In February 1978, UT Film Committee friends Eric Lewald, Mark Edens, Michael Edens, Jack Stiles, and Jesse Long approached economics professor Tony Spiva to form Tennessee Theatre Classics Inc., to help save the threatened landmark.

The theatre’s gala reopening on March 15, 1978, featured a showing of the 1932 film Grand Hotel with nickel popcorn, a ribbon-cutting by the mayor, tunes played on the Mighty Wurlitzer organ, and pedestrian traffic directed by Keystone Cops (fictional incompetent policemen often featured in silent movies).

Lewald, then 22-year-old president of Tennessee Theatre Classics group, said they showed 53 classic films, including Ben Hur, From Here to Eternity, Casablanca, King Kong, and Citizen Kane.

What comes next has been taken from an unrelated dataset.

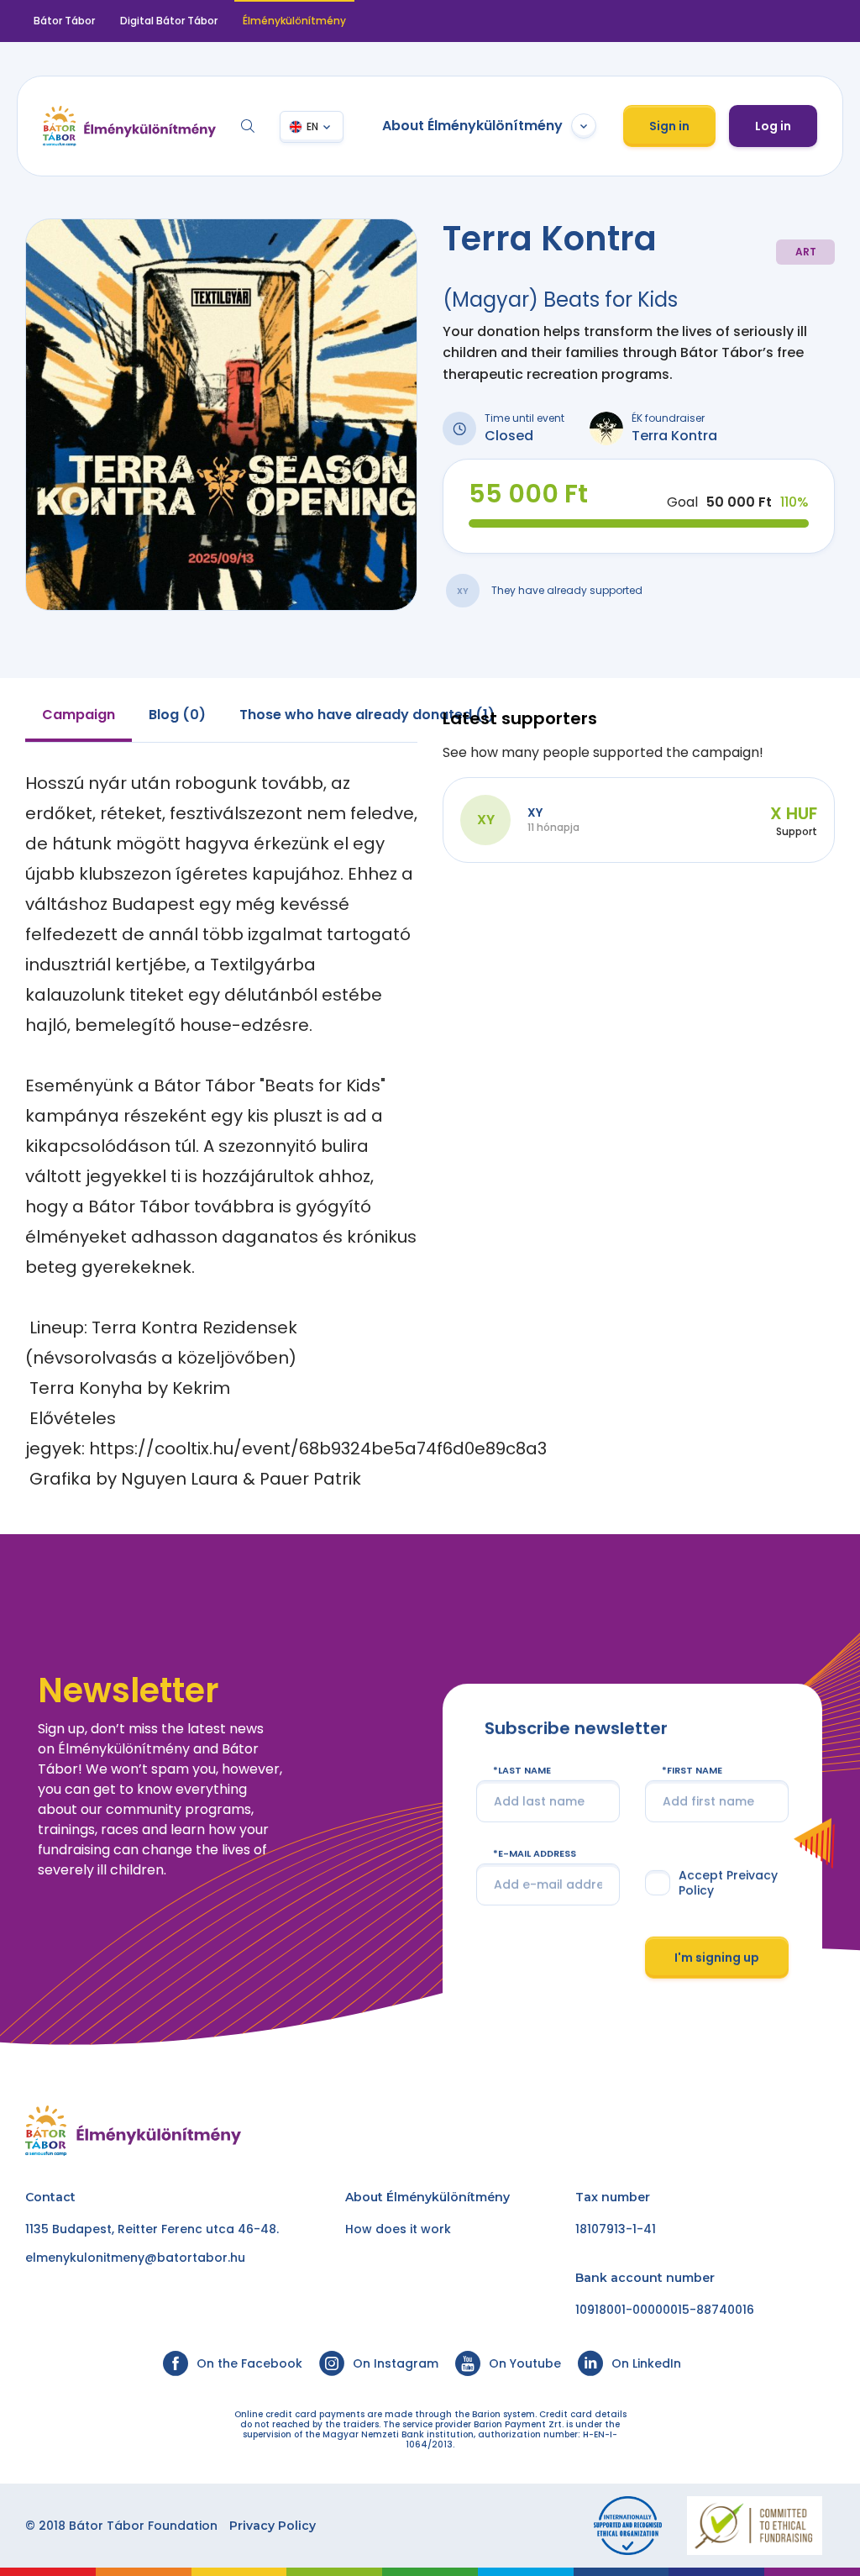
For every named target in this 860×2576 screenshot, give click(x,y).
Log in (773, 126)
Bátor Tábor (64, 20)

“We five had become friends through our love of old movies, which we had programmed for years at UT,” Lewald says. “The Tennessee Theatre was the most stunning movie palace we knew.  When it faced possible demolition, like so many others had before it, we had to do what we could to save it.”

The group sought to turn the theatre, which is now the official state theatre of Tennessee, into more than a movie palace. Plans included renovating long-neglected parts of the theatre so that concerts, plays, and other large-space events could resume. Members of the group did everything from running the movie projector to being janitors.  However, the group’s lack of business experience and start-up capital forced them to close again in October of 1978.

“We were young and naïve about business, foolishly thinking that our hard work and good intentions alone could revive such a magnificent place, but we failed,” Lewald says. “It fell to those with far more resources and business savvy, like the extraordinary Jim Dick, to truly save the theater, and then the city of Knoxville and state of Tennessee to restore it beyond its original glory.  Today, 40 years later, we five ‘young alumni’ would like to think that our enthusiasm, during that short beginning, showed the community that the Tennessee Theatre was worth saving.”